Но я этого не произнес. Потому что рядом не было тети Зины. А я плыл по ее течению. Баржа… Баржа! Это слово уже не было в моем представлении связано с речными просторами, волнами, берегами. Все – и течение, и буксир, и баржа – приобрело лишь обидный, иносказательный смысл. Мои поступки, незначительные и редкие, не принадлежали мне. Я был лишь исполнителем чужих решений, а не их создателем, не изобретателем их. И то смелое, единственно верное, что я должен был произнести, никак не произносилось. Язык мой и воля были не на хлипком собачьем поводке, а на давно и туго натянутом тросе. Почему же раньше я не замечал этого? Может быть, мне это было удобно?
Люба, наверно, не согласилась бы на мое предложение. Но я обязан был его сделать.
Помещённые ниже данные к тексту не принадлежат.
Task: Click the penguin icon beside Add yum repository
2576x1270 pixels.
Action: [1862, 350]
– Пойдем к тете Зине! – сказал я. – Там все решится!
– Что «все»?
– Вообще все! Идем…
Какое бы твердое намерение ни владело человеком, но если оно касается его личной жизни и перемен в ней, он испытывает неуверенность (пусть самую малую!) и становится податлив чужим советам, склонен выслушивать их.
Люба, не разжимая руки, в которой были скомканы деньги на билет, все же пошла за мной.
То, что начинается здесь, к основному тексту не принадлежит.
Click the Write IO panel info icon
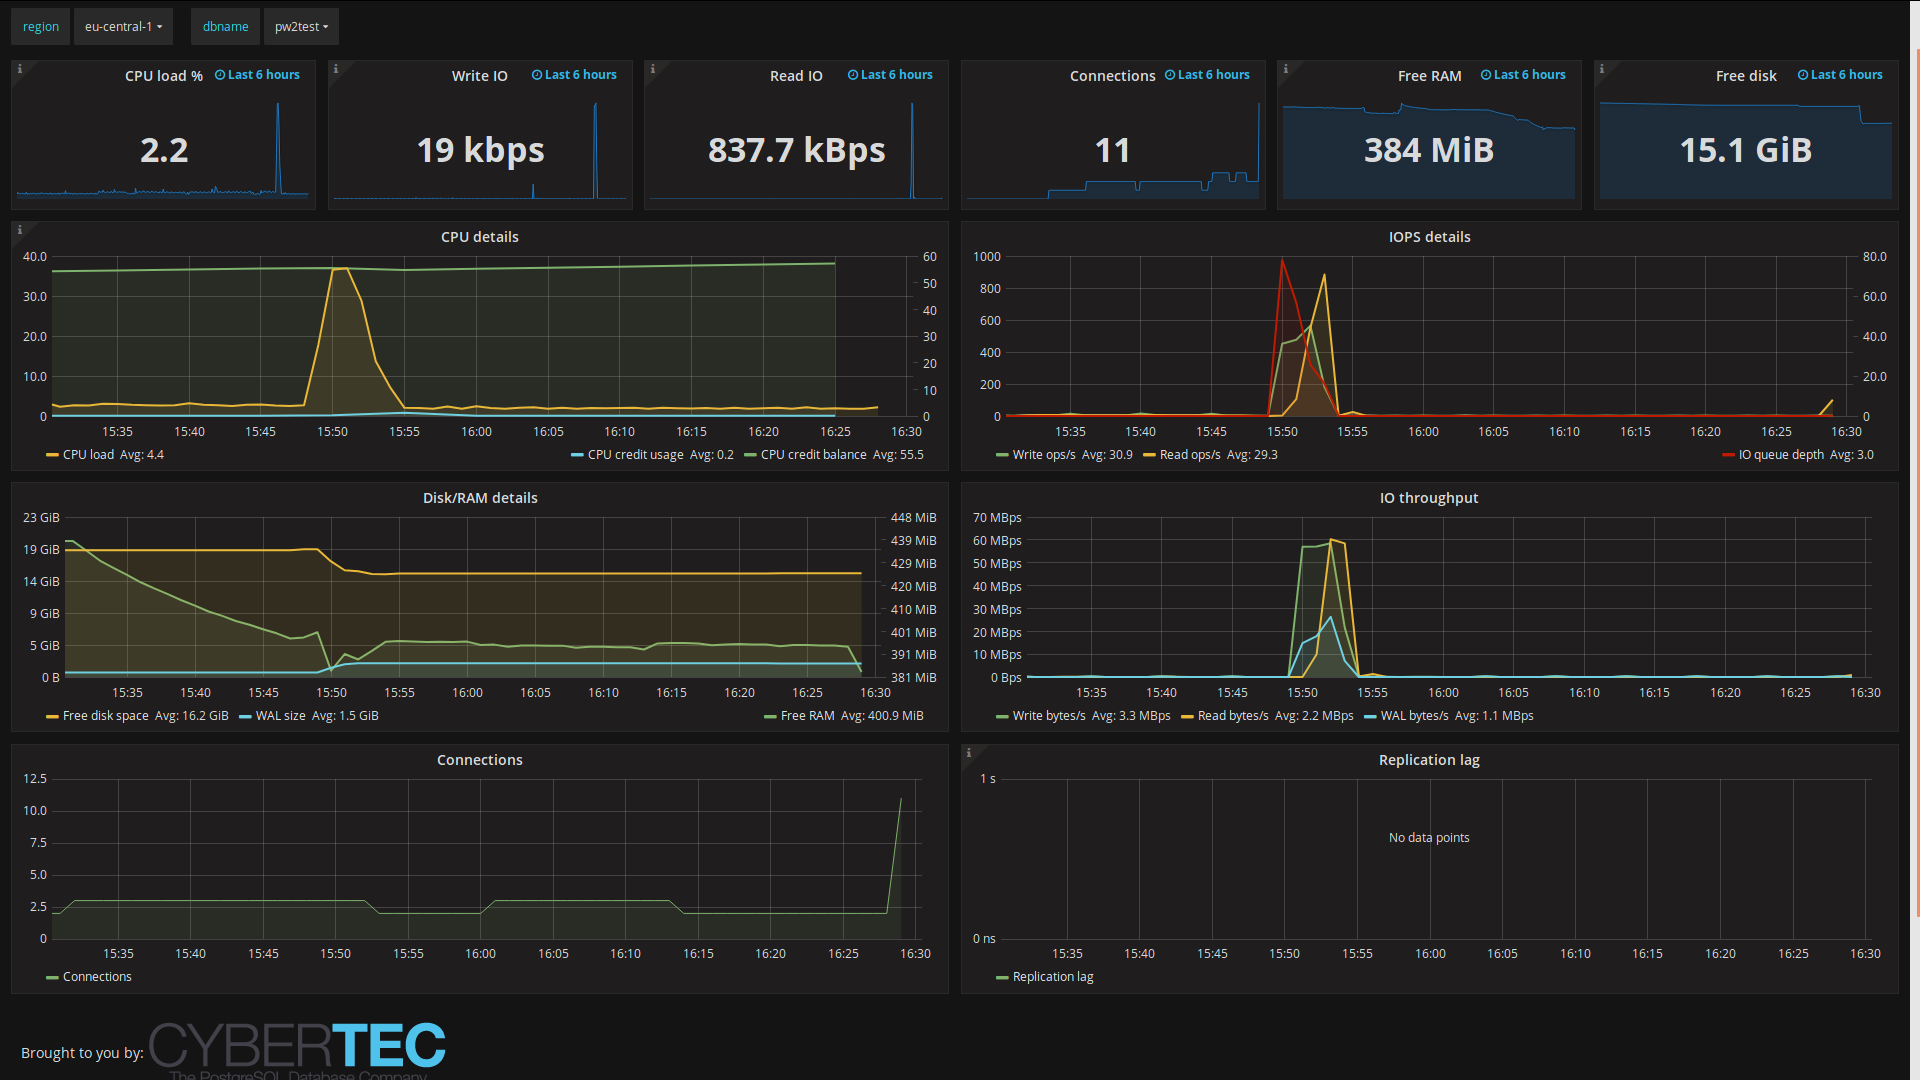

* * *Только сегодня могу дописать то, что случилось вчера. Не уверен, что сумею все воспроизвести точно, «воссоздать», как пишут в критических статьях. Но попытаюсь.
Я все время стремлюсь поточнее «воссоздавать» – и дневник, как я уже писал, начинает походить на рассказ или повесть. Но уж такой в моей жизни настал период. По дороге, на улице и в метро, Люба спрашивала:
– Зачем ты тащишь меня к своей тете?
– Все будет в порядке. И никакого трагизма! – ответил я.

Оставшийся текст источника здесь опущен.